## Your task
Give back every record below precisely as written.

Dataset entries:
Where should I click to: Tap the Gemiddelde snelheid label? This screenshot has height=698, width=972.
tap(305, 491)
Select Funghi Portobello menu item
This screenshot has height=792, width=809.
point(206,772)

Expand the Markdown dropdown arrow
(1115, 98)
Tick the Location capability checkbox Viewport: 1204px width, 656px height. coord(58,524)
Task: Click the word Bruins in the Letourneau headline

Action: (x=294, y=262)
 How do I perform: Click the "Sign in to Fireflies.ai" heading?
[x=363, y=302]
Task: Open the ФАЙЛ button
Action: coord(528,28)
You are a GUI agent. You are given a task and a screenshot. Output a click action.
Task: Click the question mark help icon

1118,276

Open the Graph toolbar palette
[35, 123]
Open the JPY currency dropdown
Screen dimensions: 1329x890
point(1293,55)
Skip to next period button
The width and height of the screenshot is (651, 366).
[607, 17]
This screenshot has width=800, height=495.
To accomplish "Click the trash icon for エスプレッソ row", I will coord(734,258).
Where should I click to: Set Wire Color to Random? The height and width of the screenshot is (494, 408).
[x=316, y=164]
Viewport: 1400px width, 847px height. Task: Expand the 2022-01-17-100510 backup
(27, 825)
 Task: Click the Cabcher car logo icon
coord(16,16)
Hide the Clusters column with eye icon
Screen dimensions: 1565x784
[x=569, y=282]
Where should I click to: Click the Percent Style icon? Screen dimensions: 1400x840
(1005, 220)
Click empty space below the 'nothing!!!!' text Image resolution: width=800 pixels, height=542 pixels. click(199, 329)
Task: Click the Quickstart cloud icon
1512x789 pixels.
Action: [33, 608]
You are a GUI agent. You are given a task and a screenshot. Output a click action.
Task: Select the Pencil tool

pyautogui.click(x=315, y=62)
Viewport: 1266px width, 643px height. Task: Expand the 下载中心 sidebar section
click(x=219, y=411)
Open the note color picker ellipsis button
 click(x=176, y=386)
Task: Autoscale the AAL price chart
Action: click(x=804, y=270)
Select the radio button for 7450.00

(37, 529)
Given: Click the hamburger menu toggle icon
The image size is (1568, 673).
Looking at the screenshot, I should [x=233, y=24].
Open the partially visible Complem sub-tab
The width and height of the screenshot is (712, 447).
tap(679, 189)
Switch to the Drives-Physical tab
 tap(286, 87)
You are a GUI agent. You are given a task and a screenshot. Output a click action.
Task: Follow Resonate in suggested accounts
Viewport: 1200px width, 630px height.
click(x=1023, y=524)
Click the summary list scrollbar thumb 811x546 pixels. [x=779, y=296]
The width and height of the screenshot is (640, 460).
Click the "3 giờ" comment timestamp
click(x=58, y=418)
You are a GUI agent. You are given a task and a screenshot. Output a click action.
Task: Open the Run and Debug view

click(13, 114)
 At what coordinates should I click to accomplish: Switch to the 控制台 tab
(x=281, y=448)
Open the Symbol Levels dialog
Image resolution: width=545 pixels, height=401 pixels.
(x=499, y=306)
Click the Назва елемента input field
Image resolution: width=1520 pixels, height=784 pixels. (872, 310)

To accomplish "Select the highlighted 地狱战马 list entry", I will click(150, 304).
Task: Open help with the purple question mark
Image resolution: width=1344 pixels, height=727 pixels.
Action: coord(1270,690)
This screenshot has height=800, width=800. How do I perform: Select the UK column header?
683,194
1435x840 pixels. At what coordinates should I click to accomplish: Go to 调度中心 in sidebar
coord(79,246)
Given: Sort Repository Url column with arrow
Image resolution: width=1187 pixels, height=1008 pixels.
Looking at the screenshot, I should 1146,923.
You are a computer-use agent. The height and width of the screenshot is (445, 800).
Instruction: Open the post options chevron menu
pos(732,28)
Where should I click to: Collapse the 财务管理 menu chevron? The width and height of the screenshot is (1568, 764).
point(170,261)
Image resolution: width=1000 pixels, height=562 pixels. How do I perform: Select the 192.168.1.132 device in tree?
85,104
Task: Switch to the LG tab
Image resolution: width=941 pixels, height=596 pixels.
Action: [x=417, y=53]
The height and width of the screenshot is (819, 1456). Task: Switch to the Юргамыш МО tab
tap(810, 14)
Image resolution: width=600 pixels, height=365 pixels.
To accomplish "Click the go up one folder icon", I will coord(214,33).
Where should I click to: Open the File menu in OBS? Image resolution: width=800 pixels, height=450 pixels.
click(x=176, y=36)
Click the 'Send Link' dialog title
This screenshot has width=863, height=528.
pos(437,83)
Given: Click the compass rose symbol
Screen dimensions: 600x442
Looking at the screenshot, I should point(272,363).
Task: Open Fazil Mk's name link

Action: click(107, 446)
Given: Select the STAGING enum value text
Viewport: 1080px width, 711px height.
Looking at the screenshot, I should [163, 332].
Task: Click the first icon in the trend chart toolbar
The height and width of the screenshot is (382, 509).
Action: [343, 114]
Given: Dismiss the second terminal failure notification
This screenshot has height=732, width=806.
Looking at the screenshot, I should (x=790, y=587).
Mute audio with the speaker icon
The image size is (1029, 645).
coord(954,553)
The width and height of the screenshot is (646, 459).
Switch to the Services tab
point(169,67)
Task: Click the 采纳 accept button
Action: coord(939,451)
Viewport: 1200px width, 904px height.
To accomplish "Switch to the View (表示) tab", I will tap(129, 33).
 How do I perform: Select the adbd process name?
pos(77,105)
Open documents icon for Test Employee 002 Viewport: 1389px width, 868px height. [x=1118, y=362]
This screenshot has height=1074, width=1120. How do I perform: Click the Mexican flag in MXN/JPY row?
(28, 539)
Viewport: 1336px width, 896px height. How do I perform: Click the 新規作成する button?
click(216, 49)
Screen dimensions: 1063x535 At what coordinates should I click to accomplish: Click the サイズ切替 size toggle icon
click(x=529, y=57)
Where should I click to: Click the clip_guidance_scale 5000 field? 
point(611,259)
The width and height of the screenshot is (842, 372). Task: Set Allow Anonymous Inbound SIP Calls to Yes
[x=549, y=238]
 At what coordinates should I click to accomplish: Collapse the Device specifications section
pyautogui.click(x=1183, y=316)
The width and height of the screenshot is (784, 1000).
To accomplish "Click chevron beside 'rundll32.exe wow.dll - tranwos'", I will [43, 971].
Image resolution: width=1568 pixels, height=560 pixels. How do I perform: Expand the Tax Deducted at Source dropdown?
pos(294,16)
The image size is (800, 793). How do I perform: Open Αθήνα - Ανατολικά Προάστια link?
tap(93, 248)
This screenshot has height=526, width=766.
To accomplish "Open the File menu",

## The answer
Where should I click to: Tap the Gemiddelde snelheid label? This screenshot has height=698, width=972.
tap(305, 491)
Select Funghi Portobello menu item
This screenshot has height=792, width=809.
point(206,772)

Expand the Markdown dropdown arrow
(1115, 98)
Tick the Location capability checkbox Viewport: 1204px width, 656px height. coord(58,524)
Task: Click the word Bruins in the Letourneau headline

Action: (x=294, y=262)
 How do I perform: Click the "Sign in to Fireflies.ai" heading?
[x=363, y=302]
Task: Open the ФАЙЛ button
Action: coord(528,28)
You are a GUI agent. You are given a task and a screenshot. Output a click action.
Task: Click the question mark help icon

1118,276

Open the Graph toolbar palette
[35, 123]
Open the JPY currency dropdown
Screen dimensions: 1329x890
point(1293,55)
Skip to next period button
The width and height of the screenshot is (651, 366).
[607, 17]
This screenshot has width=800, height=495.
To accomplish "Click the trash icon for エスプレッソ row", I will coord(734,258).
Where should I click to: Set Wire Color to Random? The height and width of the screenshot is (494, 408).
[x=316, y=164]
Viewport: 1400px width, 847px height. Task: Expand the 2022-01-17-100510 backup
(27, 825)
 Task: Click the Cabcher car logo icon
coord(16,16)
Hide the Clusters column with eye icon
Screen dimensions: 1565x784
[x=569, y=282]
Where should I click to: Click the Percent Style icon? Screen dimensions: 1400x840
(1005, 220)
Click empty space below the 'nothing!!!!' text Image resolution: width=800 pixels, height=542 pixels. click(199, 329)
Task: Click the Quickstart cloud icon
1512x789 pixels.
Action: [33, 608]
You are a GUI agent. You are given a task and a screenshot. Output a click action.
Task: Select the Pencil tool

pyautogui.click(x=315, y=62)
Viewport: 1266px width, 643px height. Task: Expand the 下载中心 sidebar section
click(x=219, y=411)
Open the note color picker ellipsis button
 click(x=176, y=386)
Task: Autoscale the AAL price chart
Action: click(x=804, y=270)
Select the radio button for 7450.00

(37, 529)
Given: Click the hamburger menu toggle icon
The image size is (1568, 673).
Looking at the screenshot, I should [x=233, y=24].
Open the partially visible Complem sub-tab
The width and height of the screenshot is (712, 447).
tap(679, 189)
Switch to the Drives-Physical tab
 tap(286, 87)
You are a GUI agent. You are given a task and a screenshot. Output a click action.
Task: Follow Resonate in suggested accounts
Viewport: 1200px width, 630px height.
click(x=1023, y=524)
Click the summary list scrollbar thumb 811x546 pixels. [x=779, y=296]
The width and height of the screenshot is (640, 460).
Click the "3 giờ" comment timestamp
click(x=58, y=418)
You are a GUI agent. You are given a task and a screenshot. Output a click action.
Task: Open the Run and Debug view

click(13, 114)
 At what coordinates should I click to accomplish: Switch to the 控制台 tab
(x=281, y=448)
Open the Symbol Levels dialog
Image resolution: width=545 pixels, height=401 pixels.
(x=499, y=306)
Click the Назва елемента input field
Image resolution: width=1520 pixels, height=784 pixels. (872, 310)

To accomplish "Select the highlighted 地狱战马 list entry", I will click(150, 304).
Task: Open help with the purple question mark
Image resolution: width=1344 pixels, height=727 pixels.
Action: coord(1270,690)
This screenshot has height=800, width=800. How do I perform: Select the UK column header?
683,194
1435x840 pixels. At what coordinates should I click to accomplish: Go to 调度中心 in sidebar
coord(79,246)
Given: Sort Repository Url column with arrow
Image resolution: width=1187 pixels, height=1008 pixels.
Looking at the screenshot, I should 1146,923.
You are a computer-use agent. The height and width of the screenshot is (445, 800).
Instruction: Open the post options chevron menu
pos(732,28)
Where should I click to: Collapse the 财务管理 menu chevron? The width and height of the screenshot is (1568, 764).
point(170,261)
Image resolution: width=1000 pixels, height=562 pixels. How do I perform: Select the 192.168.1.132 device in tree?
85,104
Task: Switch to the LG tab
Image resolution: width=941 pixels, height=596 pixels.
Action: [x=417, y=53]
The height and width of the screenshot is (819, 1456). Task: Switch to the Юргамыш МО tab
tap(810, 14)
Image resolution: width=600 pixels, height=365 pixels.
To accomplish "Click the go up one folder icon", I will coord(214,33).
Where should I click to: Open the File menu in OBS? Image resolution: width=800 pixels, height=450 pixels.
click(x=176, y=36)
Click the 'Send Link' dialog title
This screenshot has width=863, height=528.
pos(437,83)
Given: Click the compass rose symbol
Screen dimensions: 600x442
Looking at the screenshot, I should point(272,363).
Task: Open Fazil Mk's name link

Action: click(107, 446)
Given: Select the STAGING enum value text
Viewport: 1080px width, 711px height.
Looking at the screenshot, I should [163, 332].
Task: Click the first icon in the trend chart toolbar
The height and width of the screenshot is (382, 509).
Action: [343, 114]
Given: Dismiss the second terminal failure notification
This screenshot has height=732, width=806.
Looking at the screenshot, I should (x=790, y=587).
Mute audio with the speaker icon
The image size is (1029, 645).
coord(954,553)
The width and height of the screenshot is (646, 459).
Switch to the Services tab
point(169,67)
Task: Click the 采纳 accept button
Action: coord(939,451)
Viewport: 1200px width, 904px height.
To accomplish "Switch to the View (表示) tab", I will tap(129, 33).
 How do I perform: Select the adbd process name?
pos(77,105)
Open documents icon for Test Employee 002 Viewport: 1389px width, 868px height. [x=1118, y=362]
This screenshot has height=1074, width=1120. How do I perform: Click the Mexican flag in MXN/JPY row?
(28, 539)
Viewport: 1336px width, 896px height. How do I perform: Click the 新規作成する button?
click(216, 49)
Screen dimensions: 1063x535 At what coordinates should I click to accomplish: Click the サイズ切替 size toggle icon
click(x=529, y=57)
Where should I click to: Click the clip_guidance_scale 5000 field? 
point(611,259)
The width and height of the screenshot is (842, 372). Task: Set Allow Anonymous Inbound SIP Calls to Yes
[x=549, y=238]
 At what coordinates should I click to accomplish: Collapse the Device specifications section
pyautogui.click(x=1183, y=316)
The width and height of the screenshot is (784, 1000).
To accomplish "Click chevron beside 'rundll32.exe wow.dll - tranwos'", I will [43, 971].
Image resolution: width=1568 pixels, height=560 pixels. How do I perform: Expand the Tax Deducted at Source dropdown?
pos(294,16)
The image size is (800, 793). How do I perform: Open Αθήνα - Ανατολικά Προάστια link?
tap(93, 248)
This screenshot has height=526, width=766.
To accomplish "Open the File menu",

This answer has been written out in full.